Participation en réseau à une activité d’évaluation de filières plus prospectives : systèmes refroidis à l’eau supercritique (SCWR) et réacteurs à sels fondus (MSR).

Ces décisions structurent l’effort de recherche français sur les réacteurs nucléaires du futur. Les grands enjeux à l’international pour les prochaines années seront :

- D’être des partenaires majeurs du consortium qui développera le VHTR dans le cadre du Forum, et le Next Generation Nuclear plant qui devrait en être un premier démonstrateur vers 2015,

- De lever les verrous technologiques du GFR en coopération avec nos partenaires européens, américains et japonais, et de faire du REDT un projet international,

- De valoriser l’expertise acquise sur les réacteurs rapides au sodium à travers le développement avec le Japon d’une nouvelle génération de SFR,

- De valoriser également l’expérience acquise sur les combustibles pour la transmutation et les procédés du cycle, pour gérer globalement les actinides dans les systèmes Generation IV.

Ces enjeux sous-tendent un apprentissage de la coopération internationale, non pas simplement pour échanger des connaissances, mais pour développer en commun des produits industriels appelés à être commercialisés.

Ceci suppose :

- De partager la R&D avec des partenaires étrangers,

- De rechercher un effort de démultiplication de son propre effort de R&D par des synergies et des possibilités de co-financement de grandes installations de recherche ou réacteurs prototypes,

- D’encadrer la coopération par des accords garantissant un traitement équitable de la propriété intellectuelle, et un juste retour des bénéfices commerciaux en fonction des apports.

Les réacteurs de 4ème génération ne seront pas disponibles demain : ils posent d’importants défis, notamment dans le domaine des matériaux (à la frontière des hautes fluences et des hautes températures, en particulier pour le combustible).
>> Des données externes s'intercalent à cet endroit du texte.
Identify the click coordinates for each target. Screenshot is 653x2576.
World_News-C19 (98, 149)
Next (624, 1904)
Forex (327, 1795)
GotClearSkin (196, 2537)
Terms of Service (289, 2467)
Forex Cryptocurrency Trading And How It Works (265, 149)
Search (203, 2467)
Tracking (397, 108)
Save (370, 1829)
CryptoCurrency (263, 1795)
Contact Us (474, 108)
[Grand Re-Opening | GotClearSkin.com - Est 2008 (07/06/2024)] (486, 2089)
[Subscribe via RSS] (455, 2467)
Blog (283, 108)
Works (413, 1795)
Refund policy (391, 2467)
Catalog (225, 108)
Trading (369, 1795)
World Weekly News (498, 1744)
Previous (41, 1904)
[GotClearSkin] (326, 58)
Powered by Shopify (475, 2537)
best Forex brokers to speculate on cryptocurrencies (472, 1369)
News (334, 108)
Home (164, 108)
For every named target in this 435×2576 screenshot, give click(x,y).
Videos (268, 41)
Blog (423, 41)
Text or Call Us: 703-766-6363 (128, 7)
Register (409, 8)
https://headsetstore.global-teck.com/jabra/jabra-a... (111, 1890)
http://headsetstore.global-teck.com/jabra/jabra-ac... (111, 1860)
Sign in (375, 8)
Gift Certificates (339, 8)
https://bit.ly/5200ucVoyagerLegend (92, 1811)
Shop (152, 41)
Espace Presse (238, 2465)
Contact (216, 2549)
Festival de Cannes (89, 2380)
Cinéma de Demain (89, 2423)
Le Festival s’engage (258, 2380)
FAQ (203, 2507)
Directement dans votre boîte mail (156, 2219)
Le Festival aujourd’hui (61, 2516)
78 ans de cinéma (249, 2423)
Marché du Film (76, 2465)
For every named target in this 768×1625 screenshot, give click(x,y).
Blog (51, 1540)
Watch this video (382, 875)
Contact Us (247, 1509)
Les questions de sûreté devront également être examinées en grand détail. Relever ces défis demande une importante recherche, qui ne débouchera pas sur des réacteurs industriels avant 2030.

A plus court terme, les grands enjeux pour l’année 2004 seront :

- De se répartir la R&D Generation IV entre pays intéressés par les mêmes systèmes, et

- De signer de premiers accords pour enclencher concrètement la phase de coopération du Forum Generation IV.

Un autre enjeu important est de stimuler doublement les enseignements des sciences et technique nucléaires :

- Par une ouverture internationale indispensable (il existe déjà un cours de Génie Atomique européen),

- Par l’apport de disciplines essentielles pour les ruptures technologiques nécessaires et qui ne sont pas des disciplines traditionnelles du domaine nucléaire :

. La science des matériaux sous irradiation et à haute température,
. La chimie des procédés pour une gestion groupée des actinides,
. Les procédés pour la production nucléaire d’hydrogène.